▶ _TASK PROMPT_: Look through the records below for the line with "Open the Run" and the line with "Given: Toggle the hamburger navigation menu", then return those lines and all lines between, exactly.

BEGIN INFORMATION GIVEN

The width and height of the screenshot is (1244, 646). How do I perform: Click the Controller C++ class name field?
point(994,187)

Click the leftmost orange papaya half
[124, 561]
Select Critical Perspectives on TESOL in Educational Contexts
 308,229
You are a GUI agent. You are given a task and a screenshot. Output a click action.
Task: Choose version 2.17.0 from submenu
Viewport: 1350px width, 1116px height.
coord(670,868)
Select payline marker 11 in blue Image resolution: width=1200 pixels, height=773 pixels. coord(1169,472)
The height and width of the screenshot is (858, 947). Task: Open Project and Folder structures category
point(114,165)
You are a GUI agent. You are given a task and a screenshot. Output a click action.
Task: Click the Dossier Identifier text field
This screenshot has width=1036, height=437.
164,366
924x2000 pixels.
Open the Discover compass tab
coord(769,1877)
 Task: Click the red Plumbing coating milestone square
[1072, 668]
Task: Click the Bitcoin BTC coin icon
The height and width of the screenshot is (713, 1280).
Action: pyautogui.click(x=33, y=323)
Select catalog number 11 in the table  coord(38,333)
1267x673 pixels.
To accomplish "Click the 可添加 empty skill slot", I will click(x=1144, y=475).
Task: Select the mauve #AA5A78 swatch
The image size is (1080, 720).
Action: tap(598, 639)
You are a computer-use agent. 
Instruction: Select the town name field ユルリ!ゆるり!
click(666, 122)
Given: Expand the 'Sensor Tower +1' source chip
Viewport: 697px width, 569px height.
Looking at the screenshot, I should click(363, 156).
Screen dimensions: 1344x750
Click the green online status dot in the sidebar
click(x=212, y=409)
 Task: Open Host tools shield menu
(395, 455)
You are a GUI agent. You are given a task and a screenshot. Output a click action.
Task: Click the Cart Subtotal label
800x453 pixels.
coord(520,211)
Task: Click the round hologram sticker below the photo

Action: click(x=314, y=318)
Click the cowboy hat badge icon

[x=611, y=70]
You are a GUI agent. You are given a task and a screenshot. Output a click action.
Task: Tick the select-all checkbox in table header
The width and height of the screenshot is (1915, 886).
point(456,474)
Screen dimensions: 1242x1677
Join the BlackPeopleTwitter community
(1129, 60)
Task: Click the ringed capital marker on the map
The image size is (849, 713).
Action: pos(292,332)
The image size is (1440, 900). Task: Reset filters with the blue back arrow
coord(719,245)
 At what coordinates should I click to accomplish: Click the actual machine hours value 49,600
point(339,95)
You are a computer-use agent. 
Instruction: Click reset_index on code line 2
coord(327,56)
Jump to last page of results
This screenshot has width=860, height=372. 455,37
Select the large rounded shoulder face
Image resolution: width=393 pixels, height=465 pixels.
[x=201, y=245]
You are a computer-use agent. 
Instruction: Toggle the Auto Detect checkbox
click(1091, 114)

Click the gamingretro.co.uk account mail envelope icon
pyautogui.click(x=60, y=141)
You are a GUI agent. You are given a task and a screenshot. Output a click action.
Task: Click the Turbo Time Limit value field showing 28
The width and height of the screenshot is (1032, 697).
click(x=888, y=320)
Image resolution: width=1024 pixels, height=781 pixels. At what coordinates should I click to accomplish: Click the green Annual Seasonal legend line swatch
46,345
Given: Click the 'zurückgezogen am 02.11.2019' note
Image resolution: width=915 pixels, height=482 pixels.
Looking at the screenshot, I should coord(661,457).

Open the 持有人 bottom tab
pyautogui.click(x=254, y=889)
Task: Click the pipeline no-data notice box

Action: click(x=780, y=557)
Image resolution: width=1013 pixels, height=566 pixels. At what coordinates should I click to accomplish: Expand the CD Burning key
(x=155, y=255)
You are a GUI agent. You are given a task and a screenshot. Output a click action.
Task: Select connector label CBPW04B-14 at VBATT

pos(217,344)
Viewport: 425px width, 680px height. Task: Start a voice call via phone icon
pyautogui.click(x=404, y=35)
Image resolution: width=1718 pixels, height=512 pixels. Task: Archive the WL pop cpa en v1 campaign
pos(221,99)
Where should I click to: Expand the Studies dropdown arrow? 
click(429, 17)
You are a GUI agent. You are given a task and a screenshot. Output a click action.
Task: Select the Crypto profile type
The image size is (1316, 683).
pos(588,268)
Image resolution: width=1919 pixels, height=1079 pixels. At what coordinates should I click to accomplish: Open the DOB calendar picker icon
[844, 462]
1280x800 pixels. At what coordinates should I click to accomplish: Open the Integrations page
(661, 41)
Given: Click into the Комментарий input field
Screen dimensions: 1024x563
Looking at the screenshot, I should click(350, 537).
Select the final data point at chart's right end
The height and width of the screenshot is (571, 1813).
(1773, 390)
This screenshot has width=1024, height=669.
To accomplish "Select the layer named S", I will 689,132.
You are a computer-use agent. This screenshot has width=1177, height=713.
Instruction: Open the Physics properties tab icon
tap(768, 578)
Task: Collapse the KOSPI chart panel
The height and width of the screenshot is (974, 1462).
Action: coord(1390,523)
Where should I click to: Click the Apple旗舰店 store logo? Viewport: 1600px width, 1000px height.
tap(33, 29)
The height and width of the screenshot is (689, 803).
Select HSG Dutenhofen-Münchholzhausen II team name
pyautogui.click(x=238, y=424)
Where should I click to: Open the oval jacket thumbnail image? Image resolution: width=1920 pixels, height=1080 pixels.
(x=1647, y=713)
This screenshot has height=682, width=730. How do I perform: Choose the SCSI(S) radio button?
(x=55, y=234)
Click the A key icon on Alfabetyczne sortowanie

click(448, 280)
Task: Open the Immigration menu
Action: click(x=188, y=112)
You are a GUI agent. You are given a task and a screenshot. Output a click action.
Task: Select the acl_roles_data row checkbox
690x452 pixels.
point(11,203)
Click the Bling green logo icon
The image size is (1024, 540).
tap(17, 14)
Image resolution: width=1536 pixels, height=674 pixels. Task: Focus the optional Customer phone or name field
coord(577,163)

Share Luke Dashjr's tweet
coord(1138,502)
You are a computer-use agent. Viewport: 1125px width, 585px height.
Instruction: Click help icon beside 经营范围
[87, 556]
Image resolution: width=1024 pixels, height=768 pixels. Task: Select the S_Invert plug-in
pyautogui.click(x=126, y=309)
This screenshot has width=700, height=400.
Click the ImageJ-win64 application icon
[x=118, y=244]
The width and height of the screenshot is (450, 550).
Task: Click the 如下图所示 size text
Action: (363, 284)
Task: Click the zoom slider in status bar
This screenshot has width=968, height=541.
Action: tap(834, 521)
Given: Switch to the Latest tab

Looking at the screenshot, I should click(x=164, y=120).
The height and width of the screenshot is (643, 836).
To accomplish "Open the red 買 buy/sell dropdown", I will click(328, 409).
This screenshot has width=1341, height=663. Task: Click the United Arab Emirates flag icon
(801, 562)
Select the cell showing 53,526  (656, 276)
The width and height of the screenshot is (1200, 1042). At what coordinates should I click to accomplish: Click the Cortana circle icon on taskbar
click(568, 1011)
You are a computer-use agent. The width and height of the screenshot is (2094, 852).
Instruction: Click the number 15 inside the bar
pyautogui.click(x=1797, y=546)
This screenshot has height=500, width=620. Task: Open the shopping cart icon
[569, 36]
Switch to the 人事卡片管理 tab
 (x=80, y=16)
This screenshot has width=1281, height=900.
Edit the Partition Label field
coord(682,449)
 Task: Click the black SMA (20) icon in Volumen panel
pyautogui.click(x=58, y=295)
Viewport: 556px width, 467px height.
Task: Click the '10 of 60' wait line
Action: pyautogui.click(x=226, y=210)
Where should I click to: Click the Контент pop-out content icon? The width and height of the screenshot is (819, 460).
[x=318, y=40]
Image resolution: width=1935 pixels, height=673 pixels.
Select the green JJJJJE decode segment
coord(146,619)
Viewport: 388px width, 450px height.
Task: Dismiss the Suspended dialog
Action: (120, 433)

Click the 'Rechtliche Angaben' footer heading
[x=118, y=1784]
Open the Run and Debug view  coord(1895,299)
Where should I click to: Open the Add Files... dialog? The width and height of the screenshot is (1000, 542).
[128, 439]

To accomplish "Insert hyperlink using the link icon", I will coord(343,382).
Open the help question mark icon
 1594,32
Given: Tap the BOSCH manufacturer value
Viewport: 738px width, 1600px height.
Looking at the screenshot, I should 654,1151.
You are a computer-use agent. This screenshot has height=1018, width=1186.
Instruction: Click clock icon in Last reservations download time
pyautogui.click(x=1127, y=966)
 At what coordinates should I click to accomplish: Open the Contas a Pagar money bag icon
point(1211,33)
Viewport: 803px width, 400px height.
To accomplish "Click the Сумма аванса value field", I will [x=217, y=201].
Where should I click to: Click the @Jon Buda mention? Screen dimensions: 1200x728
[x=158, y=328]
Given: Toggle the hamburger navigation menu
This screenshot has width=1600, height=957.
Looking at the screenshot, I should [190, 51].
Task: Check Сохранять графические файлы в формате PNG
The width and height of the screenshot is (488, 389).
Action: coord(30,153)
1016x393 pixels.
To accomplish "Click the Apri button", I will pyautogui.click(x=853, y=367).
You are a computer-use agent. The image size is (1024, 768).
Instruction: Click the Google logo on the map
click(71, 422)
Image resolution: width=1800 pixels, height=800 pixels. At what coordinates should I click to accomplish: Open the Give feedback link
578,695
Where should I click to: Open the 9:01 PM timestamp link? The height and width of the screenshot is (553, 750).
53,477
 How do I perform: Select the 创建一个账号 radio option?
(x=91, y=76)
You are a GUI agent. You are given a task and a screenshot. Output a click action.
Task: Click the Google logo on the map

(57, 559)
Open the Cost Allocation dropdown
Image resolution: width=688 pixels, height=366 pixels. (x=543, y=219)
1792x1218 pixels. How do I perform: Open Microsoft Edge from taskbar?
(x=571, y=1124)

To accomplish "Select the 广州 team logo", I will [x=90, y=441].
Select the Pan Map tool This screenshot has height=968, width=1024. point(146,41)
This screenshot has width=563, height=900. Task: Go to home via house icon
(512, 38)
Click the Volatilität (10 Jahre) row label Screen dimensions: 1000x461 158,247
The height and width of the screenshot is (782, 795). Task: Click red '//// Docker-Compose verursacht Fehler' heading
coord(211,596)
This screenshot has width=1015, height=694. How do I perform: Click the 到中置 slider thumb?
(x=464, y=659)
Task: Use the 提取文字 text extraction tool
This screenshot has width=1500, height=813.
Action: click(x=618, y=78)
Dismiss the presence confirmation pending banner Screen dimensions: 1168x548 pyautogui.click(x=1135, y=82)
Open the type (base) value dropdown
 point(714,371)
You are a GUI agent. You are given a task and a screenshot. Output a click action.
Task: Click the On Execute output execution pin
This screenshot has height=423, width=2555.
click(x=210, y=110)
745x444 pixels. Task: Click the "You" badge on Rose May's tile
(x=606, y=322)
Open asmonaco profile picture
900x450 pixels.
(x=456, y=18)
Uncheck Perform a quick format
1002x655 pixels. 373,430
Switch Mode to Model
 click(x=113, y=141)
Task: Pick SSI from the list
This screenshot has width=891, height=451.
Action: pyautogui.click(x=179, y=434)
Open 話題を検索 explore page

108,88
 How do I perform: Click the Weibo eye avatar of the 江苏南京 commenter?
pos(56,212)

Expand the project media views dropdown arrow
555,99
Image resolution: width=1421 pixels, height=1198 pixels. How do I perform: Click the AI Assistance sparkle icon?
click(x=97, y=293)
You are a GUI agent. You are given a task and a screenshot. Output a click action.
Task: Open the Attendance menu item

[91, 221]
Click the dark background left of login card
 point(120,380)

END INFORMATION GIVEN

▶ _ANSWER SECTION_:
Open the Run and Debug view  coord(1895,299)
Where should I click to: Open the Add Files... dialog? The width and height of the screenshot is (1000, 542).
[128, 439]

To accomplish "Insert hyperlink using the link icon", I will coord(343,382).
Open the help question mark icon
 1594,32
Given: Tap the BOSCH manufacturer value
Viewport: 738px width, 1600px height.
Looking at the screenshot, I should 654,1151.
You are a computer-use agent. This screenshot has height=1018, width=1186.
Instruction: Click clock icon in Last reservations download time
pyautogui.click(x=1127, y=966)
 At what coordinates should I click to accomplish: Open the Contas a Pagar money bag icon
point(1211,33)
Viewport: 803px width, 400px height.
To accomplish "Click the Сумма аванса value field", I will [x=217, y=201].
Where should I click to: Click the @Jon Buda mention? Screen dimensions: 1200x728
[x=158, y=328]
Given: Toggle the hamburger navigation menu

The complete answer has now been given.